Critique ciné: La Belle saison, envolée romanesque solaire

18/08/15 à 12:15 - Mise à jour à 12:15

Source: Focus

DRAME | Catherine Corsini renoue avec la sève de son cinéma -une affaire de passion, déclinée pour le coup au féminin pluriel.

Critique ciné: La Belle saison, envolée romanesque solaire

Cécile de France et Izïa Higelin dans La Belle saison © DR

Si Trois mondes, son précédent opus, l'emmenait du côté du film noir, Catherine Corsini renoue, dans La Belle Saison, avec la sève de son cinéma -une affaire de passion, déclinée pour le coup au féminin pluriel. Soit, dans la France de 1971, l'histoire de Delphine (Izïa Higelin) et de Carole (Cécile de France). Enfant de paysans, aimant les filles en toute discrétion, la première est montée à Paris en quête de liberté et d'autonomie; prof d'espagnol, vivant en couple avec Manuel, la seconde est militante au sein de mouvements féministes. Fortuite, leur rencontre va faire basculer leur existence, leur attraction mutuelle se révélant bientôt irrésistible, au mépris de leurs différences, et à rebours des conventions.
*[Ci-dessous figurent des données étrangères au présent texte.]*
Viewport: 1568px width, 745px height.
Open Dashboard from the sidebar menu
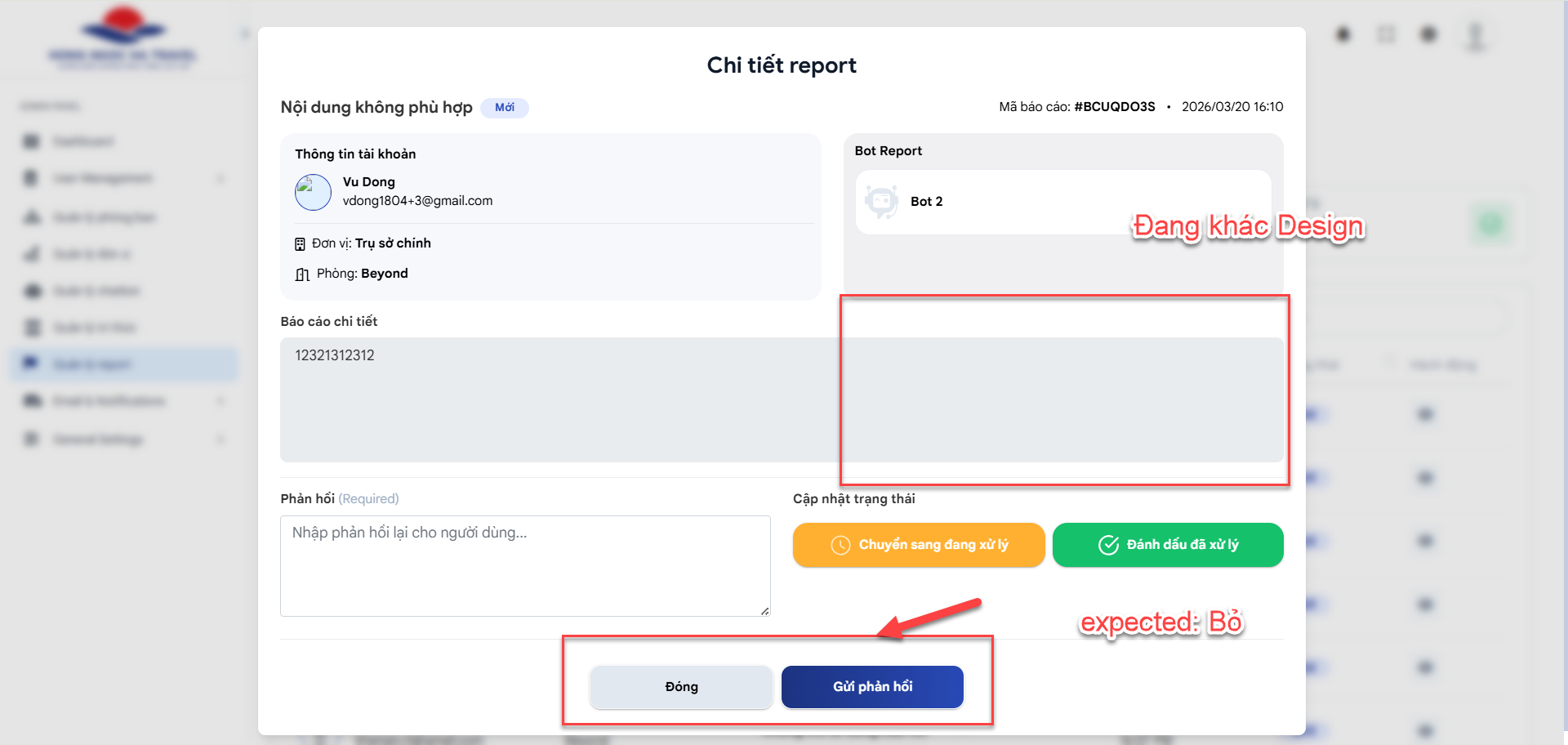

A leur suite, Catherine Corsini fait résonner l'effervescence de l'époque avec une autre, intime. Si La Belle Saison se révèle par endroits décoratif à l'excès (dans ses reconstitutions historiques en particulier), Cécile de France, rayonnante comme rarement, et Izïa Higelin, affichant un naturel à même de tout renverser sur son passage, lui confèrent toutefois une grâce singulière, ondulant avec bonheur et gourmandise au gré des temps et des contretemps de leur histoire d'amour. A quoi la partition de Grégoire Hetzel (collaborateur régulier d'Arnaud Desplechin) ajoute par ailleurs ce qu'il faut de lyrisme, libérant bientôt les êtres et leurs sentiments dans une nature bienveillante. Sans être le Brokeback Mountain limousin que l'on avait furtivement entrevu, il y a là néanmoins un joli film, envolée romanesque solaire portée par un élan souverain, et intensément incarnée par ses deux interprètes.

DRAME. DE CATHERINE CORSINI. AVEC CÉCILE DE FRANCE, IZÏA HIGELIN, NOÉMIE LVOVSKY. 1H45. SORTIE: 19/08.